Yes, IPC is context switching. Timer interrupts can cause extra context switches.
> seL4, according to its developers, is not absolutely a microkernel. I believe the rationale mainly points to the in-kernel scheduler, but seL4's IPC interacts with the scheduler and is noticeably more elaborate than a mere context switch. Even if seL4's IPC is, by most standards, minimal, I do not consider it to be so objectively. I described a meaningfully more minimal alternative.
It is a pretty poor implementation in my opinion.
> Delegating scheduling to userspace is trivial. If necessary, designate a scheduler to run if no scheduling decision is available. It has been done before, and the only usual objection is performance.
It's trivial, except for the little problem that your userspace program can be killed and then you have no scheduler.
> Just as hardware interrupts can be abstracted into messages, syscalls can be abstracted into messages. I'm not saying that the hardware implementation directly conforms to the abstraction.

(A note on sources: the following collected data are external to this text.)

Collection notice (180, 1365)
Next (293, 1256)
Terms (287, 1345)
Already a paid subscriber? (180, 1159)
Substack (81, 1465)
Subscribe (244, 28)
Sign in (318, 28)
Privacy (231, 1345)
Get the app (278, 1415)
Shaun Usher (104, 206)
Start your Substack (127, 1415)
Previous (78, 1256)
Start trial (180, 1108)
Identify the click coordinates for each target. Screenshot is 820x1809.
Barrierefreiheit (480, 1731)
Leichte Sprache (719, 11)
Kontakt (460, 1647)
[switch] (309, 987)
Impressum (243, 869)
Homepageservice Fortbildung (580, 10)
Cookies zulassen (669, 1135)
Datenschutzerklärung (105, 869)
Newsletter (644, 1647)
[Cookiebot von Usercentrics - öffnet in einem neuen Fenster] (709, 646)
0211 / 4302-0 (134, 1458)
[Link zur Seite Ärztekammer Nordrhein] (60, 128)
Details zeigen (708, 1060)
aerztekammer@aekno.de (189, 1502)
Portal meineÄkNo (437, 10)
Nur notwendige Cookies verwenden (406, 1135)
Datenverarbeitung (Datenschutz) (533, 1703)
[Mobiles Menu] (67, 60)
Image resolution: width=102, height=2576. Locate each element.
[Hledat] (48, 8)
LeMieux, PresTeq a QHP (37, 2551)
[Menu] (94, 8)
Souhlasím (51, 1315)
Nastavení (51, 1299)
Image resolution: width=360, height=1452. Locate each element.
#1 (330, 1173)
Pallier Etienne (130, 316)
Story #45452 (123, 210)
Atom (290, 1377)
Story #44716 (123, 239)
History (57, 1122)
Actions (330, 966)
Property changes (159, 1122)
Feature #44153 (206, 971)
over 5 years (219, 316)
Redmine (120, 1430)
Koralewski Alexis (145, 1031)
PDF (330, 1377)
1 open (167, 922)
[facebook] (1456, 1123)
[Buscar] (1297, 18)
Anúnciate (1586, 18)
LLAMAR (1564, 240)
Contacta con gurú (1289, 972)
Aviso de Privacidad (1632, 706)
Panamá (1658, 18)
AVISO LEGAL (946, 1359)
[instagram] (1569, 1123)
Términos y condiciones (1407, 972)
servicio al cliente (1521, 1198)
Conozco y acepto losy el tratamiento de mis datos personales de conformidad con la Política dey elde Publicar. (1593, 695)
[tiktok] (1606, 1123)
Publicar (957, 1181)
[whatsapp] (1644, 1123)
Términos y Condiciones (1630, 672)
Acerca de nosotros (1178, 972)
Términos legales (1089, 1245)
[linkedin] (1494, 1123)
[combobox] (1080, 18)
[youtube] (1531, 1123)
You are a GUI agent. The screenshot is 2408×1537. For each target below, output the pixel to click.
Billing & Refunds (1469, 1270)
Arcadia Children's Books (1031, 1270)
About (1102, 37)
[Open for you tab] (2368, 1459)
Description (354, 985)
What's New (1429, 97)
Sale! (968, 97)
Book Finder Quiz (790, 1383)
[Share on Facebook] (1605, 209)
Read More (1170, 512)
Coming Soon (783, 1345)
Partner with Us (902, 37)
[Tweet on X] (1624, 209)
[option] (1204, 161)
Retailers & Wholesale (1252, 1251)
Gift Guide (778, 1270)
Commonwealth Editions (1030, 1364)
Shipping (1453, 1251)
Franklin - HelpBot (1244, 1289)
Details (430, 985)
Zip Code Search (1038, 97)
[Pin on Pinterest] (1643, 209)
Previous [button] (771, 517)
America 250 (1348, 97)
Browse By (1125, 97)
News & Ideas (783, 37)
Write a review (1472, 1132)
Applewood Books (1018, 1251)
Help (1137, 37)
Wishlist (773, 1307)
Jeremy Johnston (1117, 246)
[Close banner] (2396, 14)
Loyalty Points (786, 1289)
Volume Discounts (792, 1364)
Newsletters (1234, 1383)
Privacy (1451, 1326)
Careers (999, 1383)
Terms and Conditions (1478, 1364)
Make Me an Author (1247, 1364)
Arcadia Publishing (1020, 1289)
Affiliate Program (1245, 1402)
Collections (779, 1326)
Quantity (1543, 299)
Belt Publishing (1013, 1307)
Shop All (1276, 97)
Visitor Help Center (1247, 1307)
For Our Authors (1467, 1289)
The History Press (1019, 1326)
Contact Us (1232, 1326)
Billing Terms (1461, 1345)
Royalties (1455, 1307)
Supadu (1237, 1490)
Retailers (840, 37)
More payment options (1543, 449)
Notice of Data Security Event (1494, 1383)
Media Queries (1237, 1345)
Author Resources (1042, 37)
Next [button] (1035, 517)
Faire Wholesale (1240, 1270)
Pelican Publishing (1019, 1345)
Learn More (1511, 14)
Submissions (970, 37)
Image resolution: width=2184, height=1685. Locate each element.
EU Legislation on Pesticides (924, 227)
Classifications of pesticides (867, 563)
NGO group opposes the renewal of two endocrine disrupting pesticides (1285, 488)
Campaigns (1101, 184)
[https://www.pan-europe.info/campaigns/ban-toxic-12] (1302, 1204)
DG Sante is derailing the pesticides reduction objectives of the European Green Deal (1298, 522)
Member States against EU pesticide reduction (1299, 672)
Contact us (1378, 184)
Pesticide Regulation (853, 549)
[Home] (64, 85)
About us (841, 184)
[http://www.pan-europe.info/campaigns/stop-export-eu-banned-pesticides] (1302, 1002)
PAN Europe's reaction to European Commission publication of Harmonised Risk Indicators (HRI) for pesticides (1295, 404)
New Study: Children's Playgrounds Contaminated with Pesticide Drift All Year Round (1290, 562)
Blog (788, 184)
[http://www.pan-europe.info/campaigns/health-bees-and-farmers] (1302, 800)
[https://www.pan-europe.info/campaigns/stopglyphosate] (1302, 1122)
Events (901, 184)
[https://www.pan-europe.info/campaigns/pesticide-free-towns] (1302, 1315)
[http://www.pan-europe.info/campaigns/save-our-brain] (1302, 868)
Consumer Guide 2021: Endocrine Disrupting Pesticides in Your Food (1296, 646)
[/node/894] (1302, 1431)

Ok. If you want to use a different description of the term syscall than is common then that's fine but you should define that up front. Your definition of a syscall simply does not match mine.
> It is perfectly possible to deal with hardware in managed languages.
Perhaps we're using the words in different ways. What I mean is: in order to interact with something, it must either be done directly or through abstraction. If abstraction is used, it must be realized without itself. A language such as Java or C#, at least for performance, must expose some things on a lower level that the runtime normally abstracts away. (Or, say, the OS memory manager can't use virtual memory before it enables virtual memory.) Technically, the lower level could be programmed with a dialect of Java/C# or something like that, or there may be another level of abstraction that hides the details (a compiler generating code in the background, for example). But something has to be the first step at the bottom.
> Yes, IPC is context switching.
(Considering the diversity of how OSes approach context switches/IPC, I use "context switch" to mean "CPU mode/address space switch", more or less.)
Usually, IPC is context switching and overhead. seL4's IPC has overhead involved with scheduling, threads, and message buffering. My design isolates the context switching, which is common to all IPC designs.
> Timer interrupts can cause extra context switches.
I don't see what your point is. I assure you that my system is not uniquely fragile to timer interrupts.
> It's trivial, except for the little problem that your userspace program can be killed and then you have no scheduler.
Then don't let the scheduler be killed. What is the difference between a privileged userspace program and a kernelspace program? Isn't that what microkernels demonstrate? Again, this has been done before.
> Ok. If you want to use a different description of the term syscall than is common then that's fine but you should define that up front. Your definition of a syscall simply does not match mine.
It wasn't quite a definition, though I did write poorly. In the abstract, a syscall can be seen as a message. If IPC ("to a process") is done by putting some data somewhere, setting a few registers to special values, and executing a magic syscall instruction, then a normal syscall can be considered IPC "to the kernel".